Segment Start: Record extracts
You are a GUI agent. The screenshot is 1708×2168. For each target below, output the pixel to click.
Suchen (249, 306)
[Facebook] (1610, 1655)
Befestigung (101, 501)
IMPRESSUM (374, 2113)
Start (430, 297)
Segment End: Record extracts
▶ _Exercise requirements_
Copy each entry exactly.

▶ _Problem solution_
You are a GUI agent. The screenshot is 1708×2168. For each target below, output the pixel to click.
Suchen (249, 306)
[Facebook] (1610, 1655)
Befestigung (101, 501)
IMPRESSUM (374, 2113)
Start (430, 297)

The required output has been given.